Раньше, в старой, прошлой жизни, мы с мамой часто ездили поездами в город. Чаще всего в больницу, поэтому вставали где-то в три ночи, чтобы к утру успеть добраться. Я просыпался всегда раньше, долго лежал в темноте. Потом слышал мамин будильник и включал свет. Мы быстро и молча одевались, брали заготовленные с вечера сумки и пакеты, проверяли самое важное (паспорт, деньги) и выходили за ворота. Шли до вокзала пешком. Три улицы и два поворота. Я бежал всегда немного впереди — боялся не успеть, не уехать, что-то пропустить.

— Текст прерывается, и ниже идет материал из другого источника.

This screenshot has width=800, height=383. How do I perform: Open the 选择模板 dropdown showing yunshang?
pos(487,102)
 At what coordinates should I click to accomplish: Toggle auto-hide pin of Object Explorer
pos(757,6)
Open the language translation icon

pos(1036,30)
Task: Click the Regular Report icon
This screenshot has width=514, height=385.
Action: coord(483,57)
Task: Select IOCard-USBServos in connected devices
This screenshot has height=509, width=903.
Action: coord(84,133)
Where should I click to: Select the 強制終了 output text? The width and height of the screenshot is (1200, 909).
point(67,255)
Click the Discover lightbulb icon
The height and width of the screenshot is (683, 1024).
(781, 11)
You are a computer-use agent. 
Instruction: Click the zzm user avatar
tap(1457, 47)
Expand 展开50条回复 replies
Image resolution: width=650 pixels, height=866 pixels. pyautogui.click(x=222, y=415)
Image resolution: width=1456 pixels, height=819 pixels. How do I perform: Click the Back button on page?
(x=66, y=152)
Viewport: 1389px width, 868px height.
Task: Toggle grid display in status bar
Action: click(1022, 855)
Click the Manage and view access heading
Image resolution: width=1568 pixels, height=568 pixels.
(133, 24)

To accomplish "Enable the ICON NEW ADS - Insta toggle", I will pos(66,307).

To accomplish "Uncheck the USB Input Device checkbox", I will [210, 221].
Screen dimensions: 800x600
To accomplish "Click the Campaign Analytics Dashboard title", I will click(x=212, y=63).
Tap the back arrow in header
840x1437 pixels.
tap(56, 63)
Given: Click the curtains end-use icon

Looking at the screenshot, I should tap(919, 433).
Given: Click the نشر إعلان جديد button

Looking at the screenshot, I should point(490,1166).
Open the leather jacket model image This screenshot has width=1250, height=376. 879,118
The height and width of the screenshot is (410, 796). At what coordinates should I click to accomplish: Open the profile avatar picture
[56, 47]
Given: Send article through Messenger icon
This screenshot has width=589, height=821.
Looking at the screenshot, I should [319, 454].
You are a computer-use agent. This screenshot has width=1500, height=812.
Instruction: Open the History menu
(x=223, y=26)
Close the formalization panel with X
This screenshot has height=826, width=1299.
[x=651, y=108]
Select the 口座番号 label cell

Мама тоже волновалась, но это, наверное, были совсем другие заботы, неизвестные, непонятные, ощутимые только редким её окриком: «Не беги! Успеем!» Приходили на вокзал всегда раньше. Ночью там никого не было, и мы почти всегда одни стояли на перроне, и мне сразу же слышался гром поездов. И что-то огромное поднималось и шевелилось в груди, и мерещилось мне в непроглядной черноте провинциальной ночи бесконечное путешествие, широкий город, блестящие дороги. Будто вся моя будущая огромная жизнь билась тогда в моей груди на перроне нашего с мамой вокзала. Поезд медленно подходил в темноте своими светлыми окнами, и мы наконец заходили. Тёплый электрический полумрак, запах спящих давно людей и верхние полки — всё, что я так ненавижу теперь, — казались самым тогда настоящим, самым точным признаком жизни и верного её течения.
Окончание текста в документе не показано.